Comparison of Patients’ Clinical Outcomes
Comparisons of the clinical outcomes between the 2 groups are shown in Table 4. The blood flow rates during CRRT were similar between the NM and NA groups (155 ± 15.7 versus 157 ± 15.9 mL/min; P = 0.588). Moreover, the total duration of CRRT per patient did not differ significantly between the NM and NA groups (50.8 ± 39.3 versus 41.5 ± 37.8 hours, P = 0.381). The urea reduction ratio at 6 hours from CRRT initiation was 16.4% ± 17.7% in the NM group and 18.7% ± 16.9% in the NA group (P = 0.691). In addition, the creatinine reduction ratio at 6 hours from CRRT initiation was similar between the NM and NA groups (18.7% ± 18.1% versus 16.9% ± 12.2%, P = 0.691). There was no significant difference in in-hospital mortality between the NM and NA groups (47.2% versus 52.8%, P = 0.054). The patient survival rate at 30 days was 46% in the NM group and 16.7% in the NA group (P = 0.075, Figure 2A). The patient survival rate at 90 days was 42.2% in the NM group and 11.2% in the NA group (P = 0.063, Figure 2B).
TABLE 4.
Safety
Thirteen patients (41.9%) in the NM group and 8 patients (33.3%) in the NA group (P = 0.584) received ≥2 units of packed RBCs. There were no significant differences in the incidence of gastrointestinal bleeding between the NM and NA groups (6.5% versus 0%, P = 0.499; Table 4). Adverse reactions associated with NM infusion, such as anaphylactic reaction, hyperkalemia, and agranulocytosis, did not occur during CRRT.
DISCUSSION
In this randomized prospective trial, compared with anticoagulant-free treatment, NM treatment reduced the frequency of filter clotting and prolonged filter lifespan without producing adverse reactions in patients with a high bleeding tendency.

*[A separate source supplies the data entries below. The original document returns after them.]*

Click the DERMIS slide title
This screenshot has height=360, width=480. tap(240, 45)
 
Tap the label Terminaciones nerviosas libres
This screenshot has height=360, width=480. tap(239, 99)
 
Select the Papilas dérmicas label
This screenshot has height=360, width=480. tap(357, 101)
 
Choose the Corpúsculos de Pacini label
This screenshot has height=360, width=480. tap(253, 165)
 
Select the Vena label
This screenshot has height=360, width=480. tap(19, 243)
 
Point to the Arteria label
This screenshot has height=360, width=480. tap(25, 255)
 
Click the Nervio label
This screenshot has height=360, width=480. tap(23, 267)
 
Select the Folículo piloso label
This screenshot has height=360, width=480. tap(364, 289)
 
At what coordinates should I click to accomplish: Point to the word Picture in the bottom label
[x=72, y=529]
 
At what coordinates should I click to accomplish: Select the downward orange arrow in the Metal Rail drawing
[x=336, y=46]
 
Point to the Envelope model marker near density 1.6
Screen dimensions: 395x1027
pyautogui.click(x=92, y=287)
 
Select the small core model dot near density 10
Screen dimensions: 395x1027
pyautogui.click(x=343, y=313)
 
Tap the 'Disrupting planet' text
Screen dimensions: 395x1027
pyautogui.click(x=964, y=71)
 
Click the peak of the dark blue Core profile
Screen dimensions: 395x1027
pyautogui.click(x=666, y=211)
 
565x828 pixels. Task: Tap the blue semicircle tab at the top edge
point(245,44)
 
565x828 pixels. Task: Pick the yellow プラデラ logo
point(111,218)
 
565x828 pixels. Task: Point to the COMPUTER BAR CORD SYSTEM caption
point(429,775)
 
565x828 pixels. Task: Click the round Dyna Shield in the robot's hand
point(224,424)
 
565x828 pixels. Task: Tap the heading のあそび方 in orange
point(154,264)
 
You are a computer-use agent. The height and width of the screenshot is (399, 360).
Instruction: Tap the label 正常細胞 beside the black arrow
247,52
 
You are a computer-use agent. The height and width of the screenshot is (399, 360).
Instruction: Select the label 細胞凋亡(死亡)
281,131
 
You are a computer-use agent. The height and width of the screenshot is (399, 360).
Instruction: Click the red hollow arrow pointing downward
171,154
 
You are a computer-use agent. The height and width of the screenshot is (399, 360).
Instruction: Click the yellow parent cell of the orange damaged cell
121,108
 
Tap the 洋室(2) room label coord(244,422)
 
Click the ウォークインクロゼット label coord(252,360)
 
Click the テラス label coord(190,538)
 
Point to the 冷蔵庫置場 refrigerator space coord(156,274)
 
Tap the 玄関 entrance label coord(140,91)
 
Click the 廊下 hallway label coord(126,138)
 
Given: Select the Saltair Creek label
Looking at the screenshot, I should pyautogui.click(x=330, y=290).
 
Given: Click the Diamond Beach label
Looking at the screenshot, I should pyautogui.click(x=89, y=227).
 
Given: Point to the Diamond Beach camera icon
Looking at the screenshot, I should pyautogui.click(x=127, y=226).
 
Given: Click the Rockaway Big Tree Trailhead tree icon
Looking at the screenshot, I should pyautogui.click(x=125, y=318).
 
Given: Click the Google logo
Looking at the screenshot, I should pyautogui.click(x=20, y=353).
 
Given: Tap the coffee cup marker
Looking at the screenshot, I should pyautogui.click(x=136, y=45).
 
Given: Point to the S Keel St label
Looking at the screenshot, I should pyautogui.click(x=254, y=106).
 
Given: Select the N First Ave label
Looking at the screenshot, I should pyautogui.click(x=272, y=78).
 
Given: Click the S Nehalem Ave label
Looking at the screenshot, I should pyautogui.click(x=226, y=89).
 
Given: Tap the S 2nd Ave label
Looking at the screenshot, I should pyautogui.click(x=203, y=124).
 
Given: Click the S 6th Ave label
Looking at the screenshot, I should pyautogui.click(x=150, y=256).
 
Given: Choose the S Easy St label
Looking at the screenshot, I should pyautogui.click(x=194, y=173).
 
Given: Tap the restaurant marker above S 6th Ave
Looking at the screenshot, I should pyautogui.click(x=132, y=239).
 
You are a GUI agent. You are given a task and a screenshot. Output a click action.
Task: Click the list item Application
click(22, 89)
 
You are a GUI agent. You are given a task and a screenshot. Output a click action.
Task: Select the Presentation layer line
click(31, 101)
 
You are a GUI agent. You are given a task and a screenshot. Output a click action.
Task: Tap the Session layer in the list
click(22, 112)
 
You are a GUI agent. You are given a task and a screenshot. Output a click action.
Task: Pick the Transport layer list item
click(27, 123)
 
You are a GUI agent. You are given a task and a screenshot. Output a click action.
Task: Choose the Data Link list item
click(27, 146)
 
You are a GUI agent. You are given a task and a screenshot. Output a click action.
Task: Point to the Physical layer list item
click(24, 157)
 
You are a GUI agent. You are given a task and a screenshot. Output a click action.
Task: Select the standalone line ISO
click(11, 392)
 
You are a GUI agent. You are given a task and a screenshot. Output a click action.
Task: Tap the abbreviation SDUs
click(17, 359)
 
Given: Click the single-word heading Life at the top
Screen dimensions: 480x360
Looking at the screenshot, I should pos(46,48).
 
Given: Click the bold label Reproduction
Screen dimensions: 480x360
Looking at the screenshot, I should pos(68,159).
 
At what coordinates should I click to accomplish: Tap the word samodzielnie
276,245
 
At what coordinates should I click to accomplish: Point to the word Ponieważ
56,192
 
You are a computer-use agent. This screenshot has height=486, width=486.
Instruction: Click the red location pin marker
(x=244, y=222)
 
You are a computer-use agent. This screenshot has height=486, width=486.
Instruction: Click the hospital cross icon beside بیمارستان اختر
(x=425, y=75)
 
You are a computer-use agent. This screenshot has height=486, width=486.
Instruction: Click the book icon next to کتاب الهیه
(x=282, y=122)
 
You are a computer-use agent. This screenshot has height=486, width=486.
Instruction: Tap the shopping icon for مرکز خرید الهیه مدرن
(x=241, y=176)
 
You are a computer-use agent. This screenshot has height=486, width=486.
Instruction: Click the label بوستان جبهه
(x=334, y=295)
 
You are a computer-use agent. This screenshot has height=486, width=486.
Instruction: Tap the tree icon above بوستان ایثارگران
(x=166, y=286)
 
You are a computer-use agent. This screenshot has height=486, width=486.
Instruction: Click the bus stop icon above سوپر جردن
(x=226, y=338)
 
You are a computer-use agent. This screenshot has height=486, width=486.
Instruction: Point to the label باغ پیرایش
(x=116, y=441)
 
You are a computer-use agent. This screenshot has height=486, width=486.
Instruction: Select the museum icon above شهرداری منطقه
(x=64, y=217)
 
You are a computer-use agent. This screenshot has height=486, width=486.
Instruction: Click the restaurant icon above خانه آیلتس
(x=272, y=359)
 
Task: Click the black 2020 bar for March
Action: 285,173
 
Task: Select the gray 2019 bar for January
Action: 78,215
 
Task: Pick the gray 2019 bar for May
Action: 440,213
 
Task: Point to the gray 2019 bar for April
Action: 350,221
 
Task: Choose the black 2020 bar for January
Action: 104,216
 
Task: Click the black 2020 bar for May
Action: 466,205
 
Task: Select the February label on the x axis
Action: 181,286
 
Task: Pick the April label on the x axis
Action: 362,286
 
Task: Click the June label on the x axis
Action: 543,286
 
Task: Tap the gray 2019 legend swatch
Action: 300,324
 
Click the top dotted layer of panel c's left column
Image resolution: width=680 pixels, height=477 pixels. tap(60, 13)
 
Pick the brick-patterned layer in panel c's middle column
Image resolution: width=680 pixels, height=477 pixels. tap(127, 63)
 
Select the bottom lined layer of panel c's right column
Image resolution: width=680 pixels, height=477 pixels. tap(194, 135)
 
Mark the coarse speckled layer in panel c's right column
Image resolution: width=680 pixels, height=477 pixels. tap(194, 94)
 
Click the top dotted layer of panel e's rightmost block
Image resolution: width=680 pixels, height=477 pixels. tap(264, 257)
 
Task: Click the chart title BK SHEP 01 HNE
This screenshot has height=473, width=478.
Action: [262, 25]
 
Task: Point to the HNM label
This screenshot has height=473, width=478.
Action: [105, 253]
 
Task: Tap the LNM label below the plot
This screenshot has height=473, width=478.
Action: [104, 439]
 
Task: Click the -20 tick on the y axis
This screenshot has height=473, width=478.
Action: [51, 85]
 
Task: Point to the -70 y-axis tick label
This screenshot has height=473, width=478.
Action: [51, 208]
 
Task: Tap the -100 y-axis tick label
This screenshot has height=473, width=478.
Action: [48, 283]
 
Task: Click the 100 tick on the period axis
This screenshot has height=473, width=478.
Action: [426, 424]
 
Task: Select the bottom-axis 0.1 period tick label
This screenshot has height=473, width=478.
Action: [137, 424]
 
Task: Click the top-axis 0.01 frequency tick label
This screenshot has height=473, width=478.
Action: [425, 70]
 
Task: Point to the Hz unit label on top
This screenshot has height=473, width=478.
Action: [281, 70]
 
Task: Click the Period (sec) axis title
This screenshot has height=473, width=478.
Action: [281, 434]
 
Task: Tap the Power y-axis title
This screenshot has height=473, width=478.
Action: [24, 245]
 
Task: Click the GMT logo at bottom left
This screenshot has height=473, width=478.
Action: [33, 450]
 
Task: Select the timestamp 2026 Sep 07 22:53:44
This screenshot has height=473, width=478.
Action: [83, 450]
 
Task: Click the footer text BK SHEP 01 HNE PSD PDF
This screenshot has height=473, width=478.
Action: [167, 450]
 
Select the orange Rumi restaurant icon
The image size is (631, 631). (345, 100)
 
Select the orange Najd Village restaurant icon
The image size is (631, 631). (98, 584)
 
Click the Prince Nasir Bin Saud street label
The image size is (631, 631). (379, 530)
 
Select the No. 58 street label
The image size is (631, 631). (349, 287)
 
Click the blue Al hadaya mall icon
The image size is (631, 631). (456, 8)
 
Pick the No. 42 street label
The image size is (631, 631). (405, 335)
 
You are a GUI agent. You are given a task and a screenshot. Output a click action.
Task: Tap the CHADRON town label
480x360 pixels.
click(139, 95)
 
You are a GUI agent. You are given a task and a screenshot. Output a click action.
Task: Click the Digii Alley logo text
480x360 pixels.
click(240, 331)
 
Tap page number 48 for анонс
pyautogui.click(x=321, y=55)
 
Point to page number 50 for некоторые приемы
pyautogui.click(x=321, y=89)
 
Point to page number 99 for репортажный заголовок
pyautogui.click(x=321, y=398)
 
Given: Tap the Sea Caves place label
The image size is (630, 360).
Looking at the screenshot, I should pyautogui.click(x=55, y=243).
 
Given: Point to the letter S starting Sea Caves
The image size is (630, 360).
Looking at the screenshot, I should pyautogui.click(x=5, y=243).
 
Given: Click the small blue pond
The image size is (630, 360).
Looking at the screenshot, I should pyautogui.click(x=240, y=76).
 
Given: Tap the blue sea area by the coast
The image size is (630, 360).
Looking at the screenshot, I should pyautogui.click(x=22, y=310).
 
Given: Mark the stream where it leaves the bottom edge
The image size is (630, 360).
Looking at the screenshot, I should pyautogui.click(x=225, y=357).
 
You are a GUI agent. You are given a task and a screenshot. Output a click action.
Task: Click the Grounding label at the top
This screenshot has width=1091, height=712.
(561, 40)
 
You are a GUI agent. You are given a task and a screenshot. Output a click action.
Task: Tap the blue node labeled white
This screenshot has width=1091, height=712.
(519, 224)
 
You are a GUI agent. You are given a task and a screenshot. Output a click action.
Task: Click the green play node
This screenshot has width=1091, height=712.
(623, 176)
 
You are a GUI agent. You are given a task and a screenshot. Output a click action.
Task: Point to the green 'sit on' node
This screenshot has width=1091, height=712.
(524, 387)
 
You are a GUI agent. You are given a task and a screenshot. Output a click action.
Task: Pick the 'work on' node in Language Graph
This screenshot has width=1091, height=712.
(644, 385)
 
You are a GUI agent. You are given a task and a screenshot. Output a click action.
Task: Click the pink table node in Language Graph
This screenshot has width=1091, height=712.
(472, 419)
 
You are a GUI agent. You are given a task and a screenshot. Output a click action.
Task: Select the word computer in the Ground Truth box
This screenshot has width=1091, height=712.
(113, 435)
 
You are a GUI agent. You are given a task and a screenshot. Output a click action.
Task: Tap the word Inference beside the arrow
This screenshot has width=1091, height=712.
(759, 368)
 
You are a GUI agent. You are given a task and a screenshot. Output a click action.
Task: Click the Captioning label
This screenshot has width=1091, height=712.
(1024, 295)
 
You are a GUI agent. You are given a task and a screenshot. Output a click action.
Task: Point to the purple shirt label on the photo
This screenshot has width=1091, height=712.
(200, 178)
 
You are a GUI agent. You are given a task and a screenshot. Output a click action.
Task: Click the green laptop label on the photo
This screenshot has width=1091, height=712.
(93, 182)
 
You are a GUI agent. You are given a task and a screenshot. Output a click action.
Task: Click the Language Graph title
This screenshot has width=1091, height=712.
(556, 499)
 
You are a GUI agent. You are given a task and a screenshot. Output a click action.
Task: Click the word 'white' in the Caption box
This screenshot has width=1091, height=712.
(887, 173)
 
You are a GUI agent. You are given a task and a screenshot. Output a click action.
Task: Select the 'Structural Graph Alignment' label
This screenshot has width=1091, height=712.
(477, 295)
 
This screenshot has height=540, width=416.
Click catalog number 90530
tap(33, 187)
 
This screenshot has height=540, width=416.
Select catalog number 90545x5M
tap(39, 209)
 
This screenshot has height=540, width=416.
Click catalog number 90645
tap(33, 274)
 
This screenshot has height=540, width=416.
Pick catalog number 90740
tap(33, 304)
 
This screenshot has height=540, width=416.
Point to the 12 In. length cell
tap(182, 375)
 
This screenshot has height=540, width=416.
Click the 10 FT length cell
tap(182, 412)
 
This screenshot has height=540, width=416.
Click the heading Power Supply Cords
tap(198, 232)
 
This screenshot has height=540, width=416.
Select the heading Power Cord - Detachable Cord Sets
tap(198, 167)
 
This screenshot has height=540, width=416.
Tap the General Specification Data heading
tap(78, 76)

These results suggest that anticoagulation with NM in the extracorporeal circuit for CRRT could be more effective than an anticoagulant-free regimen in patients with contraindications for traditional anticoagulants such as heparin.
Systemic anticoagulation with heparin is contraindicated in various conditions, such as in patients with high bleeding risk, heparin-induced thrombocytopenia, or certain specific conditions including gastrointestinal bleeding and aortic dissection. In those cases, several alternative strategies for anticoagulation during CRRT have been recommended: regional heparinization,7 low-molecular weight heparin,8,9 saline flushes,10 prostacyclin,11,12 serine protease inhibitors (eg, NM),13 hirudin,14 and regional citrate anticoagulation.15,16 The half-life of low-molecular weight heparin and hirudin can be prolonged in patients with renal impairment. In addition, of the reported anticoagulants, only citrate has been proven to be superior to heparin in randomized controlled trials.17–19 Moreover, in the 2012 Kidney Disease Improving Global Outcome Clinical Practice Guidelines, citrate was recommended for AKI patients with bleeding tendencies.20 Citrate use, however, causes several side effects such as hypocalcemia and metabolic alkalosis. Although a study in Korea demonstrated that regional anticoagulation with citrate provided better filter survival than systemic anticoagulation with heparin in patients undergoing CRRT without severe adverse effects,21 further studies with larger numbers of patients with high bleeding risk are required to accurately define the relative benefits and risks of citrate anticoagulation.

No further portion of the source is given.